Какое-то расстояние они прошли молча. Джамаль ощущал себя человеком, ведущим по улицам своего квартала лошадь. Белую лошадь, прекрасную, но пугливую и отчаянно стремящуюся всем угодить.
– Давай не пойдем в видеосалон, – предложил он.
– Ладно.
– Просто спрячемся ненадолго.
– Что?
– Пошли.
Джамаль привел Бена к заброшенному дому на Одиннадцатой улице, такому же безумному, как та женщина с коробкой на голове, такому же распадающемуся и пустому. Крыша его провалилась, на верхнем этаже выросло деревце, отчего дом казался коронованным ветвями. Доски, которыми были когда-то забиты окна, отвалились, зато в некоторых из них еще уцелели треугольники стекла.
– Ты собираешься войти туда? – спросил Бен.
– Да.
У парадного крыльца дома Бен нерешительно замялся. Всхрапывавший и рывший копытами бетон, издававший нервное ржание, он готов был рвануть отсюда с места в карьер. Но Джамалю мысль завести своего двоюродного брата в это рискованное с виду безмолвие нравилась. Ему казалось правильным затащить Бена в место, которое не было частью привычного мира. Это походило на то, чего он хотел для себя: стать невидимкой.
– Я тебе кое-что покажу внутри, – сказал Джамаль.
– Не уверен, что мне этого хочется, – ответил Бен.
– Да пойдем же.
Джамаль взбежал по растрескавшимся ступеням крыльца, оттянул в сторону доску, висевшую на одном гвозде и перекрывавшую дверной проем. Остановился, ожидая. И спустя мгновение Бен, терзаемый муками боязливой уступчивости, присоединился к нему.
– Думаешь, это не опасно?
– Не опасно. Я сюда часто прихожу.
Он ввел Бена в вестибюль, пахнувший штукатуркой, мочой и гнилью. На стене завивался в трубку последний, еще уцелевший клочок обоев – пухлые, ржавых тонов цветы. Надломленные ампулы на полу, влажные и безмолвные. Мглистый свет.

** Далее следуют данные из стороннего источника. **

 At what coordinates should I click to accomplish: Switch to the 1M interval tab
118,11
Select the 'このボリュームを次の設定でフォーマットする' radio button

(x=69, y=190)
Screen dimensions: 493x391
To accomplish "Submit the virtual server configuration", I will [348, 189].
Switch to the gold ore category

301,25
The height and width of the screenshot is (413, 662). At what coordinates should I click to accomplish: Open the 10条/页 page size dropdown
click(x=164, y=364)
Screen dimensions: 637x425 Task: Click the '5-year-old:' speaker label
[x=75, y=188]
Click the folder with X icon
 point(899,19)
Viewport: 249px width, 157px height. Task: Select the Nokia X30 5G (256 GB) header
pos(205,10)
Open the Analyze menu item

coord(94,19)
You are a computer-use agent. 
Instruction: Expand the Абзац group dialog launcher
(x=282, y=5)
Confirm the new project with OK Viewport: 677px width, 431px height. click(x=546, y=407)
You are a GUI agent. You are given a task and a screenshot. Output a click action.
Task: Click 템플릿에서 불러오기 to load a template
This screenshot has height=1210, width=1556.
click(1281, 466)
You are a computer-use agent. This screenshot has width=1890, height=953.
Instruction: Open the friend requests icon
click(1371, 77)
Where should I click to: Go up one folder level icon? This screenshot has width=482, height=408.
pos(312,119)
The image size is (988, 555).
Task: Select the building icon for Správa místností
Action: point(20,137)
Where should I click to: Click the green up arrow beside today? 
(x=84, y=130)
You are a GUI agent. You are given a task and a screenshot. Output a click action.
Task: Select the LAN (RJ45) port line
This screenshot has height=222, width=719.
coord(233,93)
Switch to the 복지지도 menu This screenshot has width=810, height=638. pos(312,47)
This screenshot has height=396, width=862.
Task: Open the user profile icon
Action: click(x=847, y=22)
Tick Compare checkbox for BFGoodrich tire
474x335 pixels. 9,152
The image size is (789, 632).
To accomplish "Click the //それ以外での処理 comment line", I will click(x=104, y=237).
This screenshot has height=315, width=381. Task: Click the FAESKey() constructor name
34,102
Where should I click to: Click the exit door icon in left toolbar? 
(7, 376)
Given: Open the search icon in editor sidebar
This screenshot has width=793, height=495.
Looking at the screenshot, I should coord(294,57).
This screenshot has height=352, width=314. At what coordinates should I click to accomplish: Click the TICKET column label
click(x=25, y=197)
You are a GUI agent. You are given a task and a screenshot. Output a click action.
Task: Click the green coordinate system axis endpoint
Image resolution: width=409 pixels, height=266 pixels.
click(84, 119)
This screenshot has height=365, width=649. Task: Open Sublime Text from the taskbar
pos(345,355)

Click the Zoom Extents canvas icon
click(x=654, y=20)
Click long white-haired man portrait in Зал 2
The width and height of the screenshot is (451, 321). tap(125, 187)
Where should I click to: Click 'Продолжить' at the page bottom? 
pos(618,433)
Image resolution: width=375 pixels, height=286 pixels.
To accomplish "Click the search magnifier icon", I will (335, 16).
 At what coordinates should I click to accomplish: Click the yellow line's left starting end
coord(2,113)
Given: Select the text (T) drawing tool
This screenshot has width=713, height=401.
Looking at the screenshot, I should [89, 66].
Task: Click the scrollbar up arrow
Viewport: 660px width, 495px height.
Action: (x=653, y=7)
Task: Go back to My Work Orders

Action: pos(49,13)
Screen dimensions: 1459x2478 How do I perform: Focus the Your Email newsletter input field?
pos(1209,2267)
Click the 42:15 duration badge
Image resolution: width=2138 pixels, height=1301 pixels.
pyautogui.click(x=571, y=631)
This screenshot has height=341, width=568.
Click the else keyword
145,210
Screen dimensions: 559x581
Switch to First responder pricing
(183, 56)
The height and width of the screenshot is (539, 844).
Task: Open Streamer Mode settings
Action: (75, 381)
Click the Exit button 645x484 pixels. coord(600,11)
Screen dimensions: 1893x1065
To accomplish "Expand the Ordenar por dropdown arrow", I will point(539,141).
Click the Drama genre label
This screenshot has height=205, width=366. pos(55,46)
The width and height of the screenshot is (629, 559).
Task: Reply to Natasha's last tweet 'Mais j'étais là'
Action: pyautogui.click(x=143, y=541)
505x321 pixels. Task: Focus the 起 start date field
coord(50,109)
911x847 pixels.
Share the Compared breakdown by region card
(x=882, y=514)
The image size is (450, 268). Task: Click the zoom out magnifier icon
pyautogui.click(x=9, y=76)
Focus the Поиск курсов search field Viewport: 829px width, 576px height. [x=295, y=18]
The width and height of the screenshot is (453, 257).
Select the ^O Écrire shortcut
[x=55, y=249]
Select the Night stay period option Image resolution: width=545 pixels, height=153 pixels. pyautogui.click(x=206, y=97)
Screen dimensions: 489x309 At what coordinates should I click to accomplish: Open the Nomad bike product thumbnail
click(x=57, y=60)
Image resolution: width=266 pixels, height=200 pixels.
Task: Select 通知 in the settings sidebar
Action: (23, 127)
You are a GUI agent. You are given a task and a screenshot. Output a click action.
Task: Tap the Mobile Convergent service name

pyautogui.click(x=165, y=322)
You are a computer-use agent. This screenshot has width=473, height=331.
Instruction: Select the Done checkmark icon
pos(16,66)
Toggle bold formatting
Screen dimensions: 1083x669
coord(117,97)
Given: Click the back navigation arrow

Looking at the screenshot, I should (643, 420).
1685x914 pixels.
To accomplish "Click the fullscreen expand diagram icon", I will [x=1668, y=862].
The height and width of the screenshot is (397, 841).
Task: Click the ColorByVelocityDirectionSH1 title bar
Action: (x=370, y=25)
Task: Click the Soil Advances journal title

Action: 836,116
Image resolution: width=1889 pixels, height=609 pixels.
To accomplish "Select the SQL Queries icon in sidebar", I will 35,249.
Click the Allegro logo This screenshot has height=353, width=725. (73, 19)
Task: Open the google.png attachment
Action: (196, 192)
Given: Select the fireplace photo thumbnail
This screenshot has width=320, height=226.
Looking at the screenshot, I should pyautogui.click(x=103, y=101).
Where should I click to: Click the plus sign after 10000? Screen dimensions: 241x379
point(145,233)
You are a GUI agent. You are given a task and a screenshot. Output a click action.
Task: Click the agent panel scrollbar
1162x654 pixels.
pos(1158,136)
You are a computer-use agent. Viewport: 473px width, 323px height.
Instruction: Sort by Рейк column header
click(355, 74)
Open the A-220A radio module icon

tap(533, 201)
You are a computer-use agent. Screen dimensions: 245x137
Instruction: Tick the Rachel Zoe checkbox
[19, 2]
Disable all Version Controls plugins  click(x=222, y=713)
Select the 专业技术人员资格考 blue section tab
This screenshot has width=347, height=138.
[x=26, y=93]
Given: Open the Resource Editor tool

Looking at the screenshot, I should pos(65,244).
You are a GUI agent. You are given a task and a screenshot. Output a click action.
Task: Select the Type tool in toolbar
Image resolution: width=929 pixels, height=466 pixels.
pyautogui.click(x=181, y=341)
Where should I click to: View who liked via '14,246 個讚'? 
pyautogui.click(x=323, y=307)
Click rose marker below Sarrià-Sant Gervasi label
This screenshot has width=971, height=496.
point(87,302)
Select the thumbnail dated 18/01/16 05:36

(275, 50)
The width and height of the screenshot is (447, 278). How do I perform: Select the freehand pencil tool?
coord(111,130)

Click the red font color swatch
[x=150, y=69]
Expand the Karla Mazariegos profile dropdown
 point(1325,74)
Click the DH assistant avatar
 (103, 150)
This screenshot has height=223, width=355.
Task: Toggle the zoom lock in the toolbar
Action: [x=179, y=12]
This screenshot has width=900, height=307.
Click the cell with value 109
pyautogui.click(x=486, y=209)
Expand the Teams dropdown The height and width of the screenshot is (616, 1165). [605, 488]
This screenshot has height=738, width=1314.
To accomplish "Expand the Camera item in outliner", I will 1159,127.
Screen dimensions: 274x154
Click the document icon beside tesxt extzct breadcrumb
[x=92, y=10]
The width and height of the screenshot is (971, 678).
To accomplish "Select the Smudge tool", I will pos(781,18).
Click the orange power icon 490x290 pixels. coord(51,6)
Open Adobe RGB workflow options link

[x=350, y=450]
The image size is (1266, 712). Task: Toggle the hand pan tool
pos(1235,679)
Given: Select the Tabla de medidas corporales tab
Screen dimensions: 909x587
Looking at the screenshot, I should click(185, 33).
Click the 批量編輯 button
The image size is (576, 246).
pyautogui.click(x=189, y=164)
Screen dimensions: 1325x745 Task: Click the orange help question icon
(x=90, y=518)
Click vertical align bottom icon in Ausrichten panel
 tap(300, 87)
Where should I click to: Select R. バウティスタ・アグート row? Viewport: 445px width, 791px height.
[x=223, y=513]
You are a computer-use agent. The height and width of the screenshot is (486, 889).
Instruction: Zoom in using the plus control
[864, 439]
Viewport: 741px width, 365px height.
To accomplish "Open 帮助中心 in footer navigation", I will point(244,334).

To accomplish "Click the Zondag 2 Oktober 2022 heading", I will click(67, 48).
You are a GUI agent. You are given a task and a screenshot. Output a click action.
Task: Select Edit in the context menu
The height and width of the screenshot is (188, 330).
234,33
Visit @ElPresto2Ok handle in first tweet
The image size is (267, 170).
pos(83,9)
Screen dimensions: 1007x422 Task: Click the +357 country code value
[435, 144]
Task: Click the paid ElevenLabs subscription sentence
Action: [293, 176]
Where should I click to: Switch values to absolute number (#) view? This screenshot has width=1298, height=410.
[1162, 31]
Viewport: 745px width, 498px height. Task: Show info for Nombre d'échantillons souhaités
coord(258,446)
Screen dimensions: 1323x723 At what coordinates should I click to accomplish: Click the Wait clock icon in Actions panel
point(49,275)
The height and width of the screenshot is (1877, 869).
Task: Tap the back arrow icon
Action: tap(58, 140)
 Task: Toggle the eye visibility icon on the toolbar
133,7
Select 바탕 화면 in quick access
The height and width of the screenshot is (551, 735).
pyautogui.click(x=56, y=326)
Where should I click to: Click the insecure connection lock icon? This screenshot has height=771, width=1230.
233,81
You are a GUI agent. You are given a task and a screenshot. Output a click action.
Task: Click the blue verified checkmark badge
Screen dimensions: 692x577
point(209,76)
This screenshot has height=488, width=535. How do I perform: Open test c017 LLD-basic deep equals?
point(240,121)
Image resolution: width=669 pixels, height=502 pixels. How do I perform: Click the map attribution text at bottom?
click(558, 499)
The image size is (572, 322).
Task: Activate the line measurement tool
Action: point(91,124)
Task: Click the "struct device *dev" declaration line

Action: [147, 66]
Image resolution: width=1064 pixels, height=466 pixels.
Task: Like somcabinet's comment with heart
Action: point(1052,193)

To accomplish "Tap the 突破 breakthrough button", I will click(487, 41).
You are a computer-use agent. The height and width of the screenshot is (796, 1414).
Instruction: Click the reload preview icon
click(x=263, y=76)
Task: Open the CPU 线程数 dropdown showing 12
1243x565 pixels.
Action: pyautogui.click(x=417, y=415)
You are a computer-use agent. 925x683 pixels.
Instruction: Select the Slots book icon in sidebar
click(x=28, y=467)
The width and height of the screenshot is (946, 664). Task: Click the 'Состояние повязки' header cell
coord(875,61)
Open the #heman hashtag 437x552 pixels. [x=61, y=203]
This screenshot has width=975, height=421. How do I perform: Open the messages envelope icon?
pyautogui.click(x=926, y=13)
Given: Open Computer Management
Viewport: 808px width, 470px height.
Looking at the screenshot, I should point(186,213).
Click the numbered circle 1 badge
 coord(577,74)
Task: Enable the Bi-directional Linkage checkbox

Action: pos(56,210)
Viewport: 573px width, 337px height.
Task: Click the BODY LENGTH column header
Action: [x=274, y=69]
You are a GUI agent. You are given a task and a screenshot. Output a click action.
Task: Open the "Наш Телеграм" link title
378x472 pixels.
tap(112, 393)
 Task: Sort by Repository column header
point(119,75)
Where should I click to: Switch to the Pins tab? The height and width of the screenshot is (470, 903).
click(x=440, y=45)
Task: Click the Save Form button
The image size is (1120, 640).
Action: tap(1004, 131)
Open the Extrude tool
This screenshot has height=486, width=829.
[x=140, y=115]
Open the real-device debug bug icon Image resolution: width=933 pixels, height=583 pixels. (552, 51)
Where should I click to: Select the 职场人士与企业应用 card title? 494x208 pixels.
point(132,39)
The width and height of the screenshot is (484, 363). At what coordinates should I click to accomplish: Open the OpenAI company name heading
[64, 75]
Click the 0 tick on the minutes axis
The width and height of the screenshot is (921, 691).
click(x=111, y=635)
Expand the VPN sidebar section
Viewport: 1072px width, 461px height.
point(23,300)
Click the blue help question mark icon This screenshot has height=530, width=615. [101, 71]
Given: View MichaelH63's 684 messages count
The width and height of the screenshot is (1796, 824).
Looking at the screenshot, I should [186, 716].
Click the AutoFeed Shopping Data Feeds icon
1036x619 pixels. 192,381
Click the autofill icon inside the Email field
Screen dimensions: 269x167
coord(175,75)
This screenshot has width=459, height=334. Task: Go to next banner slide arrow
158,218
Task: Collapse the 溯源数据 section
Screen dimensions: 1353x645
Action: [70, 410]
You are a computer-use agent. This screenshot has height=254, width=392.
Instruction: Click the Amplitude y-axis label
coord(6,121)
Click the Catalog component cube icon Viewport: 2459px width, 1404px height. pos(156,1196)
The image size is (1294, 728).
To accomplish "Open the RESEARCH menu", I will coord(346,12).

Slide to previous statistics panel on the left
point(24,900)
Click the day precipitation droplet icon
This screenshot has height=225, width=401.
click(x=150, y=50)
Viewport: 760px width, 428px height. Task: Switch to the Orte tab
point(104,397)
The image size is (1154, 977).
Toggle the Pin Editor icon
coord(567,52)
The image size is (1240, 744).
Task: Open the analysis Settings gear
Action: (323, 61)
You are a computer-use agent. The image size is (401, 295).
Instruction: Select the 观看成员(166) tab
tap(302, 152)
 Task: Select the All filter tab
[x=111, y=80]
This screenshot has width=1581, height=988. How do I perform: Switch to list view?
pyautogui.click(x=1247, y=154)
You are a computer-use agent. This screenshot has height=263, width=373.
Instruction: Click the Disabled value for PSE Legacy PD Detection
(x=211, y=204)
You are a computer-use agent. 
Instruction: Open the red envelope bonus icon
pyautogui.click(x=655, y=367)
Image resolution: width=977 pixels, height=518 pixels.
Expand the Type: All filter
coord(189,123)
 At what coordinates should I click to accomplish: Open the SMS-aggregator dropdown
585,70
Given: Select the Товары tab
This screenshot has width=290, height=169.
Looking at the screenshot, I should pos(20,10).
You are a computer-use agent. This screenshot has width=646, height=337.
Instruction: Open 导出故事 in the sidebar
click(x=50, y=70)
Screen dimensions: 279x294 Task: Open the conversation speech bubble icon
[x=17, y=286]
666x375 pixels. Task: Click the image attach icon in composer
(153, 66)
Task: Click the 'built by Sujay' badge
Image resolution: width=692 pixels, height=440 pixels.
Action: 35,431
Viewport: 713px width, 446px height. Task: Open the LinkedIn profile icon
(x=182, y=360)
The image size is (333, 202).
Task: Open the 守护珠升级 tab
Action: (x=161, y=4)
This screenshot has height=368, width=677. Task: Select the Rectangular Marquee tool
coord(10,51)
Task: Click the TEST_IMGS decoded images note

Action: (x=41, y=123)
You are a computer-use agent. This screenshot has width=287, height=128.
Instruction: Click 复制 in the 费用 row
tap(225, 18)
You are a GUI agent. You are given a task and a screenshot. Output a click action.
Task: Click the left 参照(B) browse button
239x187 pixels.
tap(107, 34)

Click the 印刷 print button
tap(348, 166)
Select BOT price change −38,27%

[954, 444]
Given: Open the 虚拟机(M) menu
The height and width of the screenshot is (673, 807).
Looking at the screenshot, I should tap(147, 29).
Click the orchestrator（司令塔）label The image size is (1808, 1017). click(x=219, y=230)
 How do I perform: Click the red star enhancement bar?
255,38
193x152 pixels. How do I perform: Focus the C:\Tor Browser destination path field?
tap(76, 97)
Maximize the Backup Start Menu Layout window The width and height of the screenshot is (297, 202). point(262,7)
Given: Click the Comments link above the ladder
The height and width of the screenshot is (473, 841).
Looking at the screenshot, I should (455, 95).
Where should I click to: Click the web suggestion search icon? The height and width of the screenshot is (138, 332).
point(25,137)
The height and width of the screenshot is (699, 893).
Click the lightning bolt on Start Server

– Вон туда, – сказал Джамаль и пошел вверх по лестнице. Перила ее давно уже отломали и сожгли в кострах, половина ступенек исчезла, однако подниматься по ней было не так уж и трудно. В одной из глядевших во двор комнат второго этажа ворковал голубь.
– Ты уверен, что это не опасно? – спросил Бен.
– Да.
Скорее всего, не опасно. Здесь можно было наткнуться на одного-двух торчков, но ведь они – люди безвредные. В большинстве своем. Мать и Кассандра убили бы его, если бы узнали, что он заглядывает сюда, однако ему требовалось именно такое место, уединенное, не составляющее часть общего порядка вещей.
Он шел с Беном по коридору второго этажа. Пустые дверные проемы вели здесь в комнаты, также пустые, если не считать брошенных в них бутылок и шприцев да отсыревших матрасов. В одной из них стояла пара женских ярко-розовых туфель на платформе – надменные и одинокие ключи к тайне, от попыток разрешения которой все уже давным-давно отказались.
– Жутковато здесь, – сказал Бен.
– Ты просто иди за мной.
Они миновали третий этаж и поднялись на верхний, лишенный крыши. На нем-то и росло пепельно-серое деревце, ухитрившееся пустить корни в тонком слое скопившейся под разломанными половицами штукатурки и занесенной сюда ветром земли. Голые и запыленные кирпичные стены еще держались, пустые оконницы их выходили на Одиннадцатую улицу. Джамаль отвел Бена в ту комнату, где росло дерево.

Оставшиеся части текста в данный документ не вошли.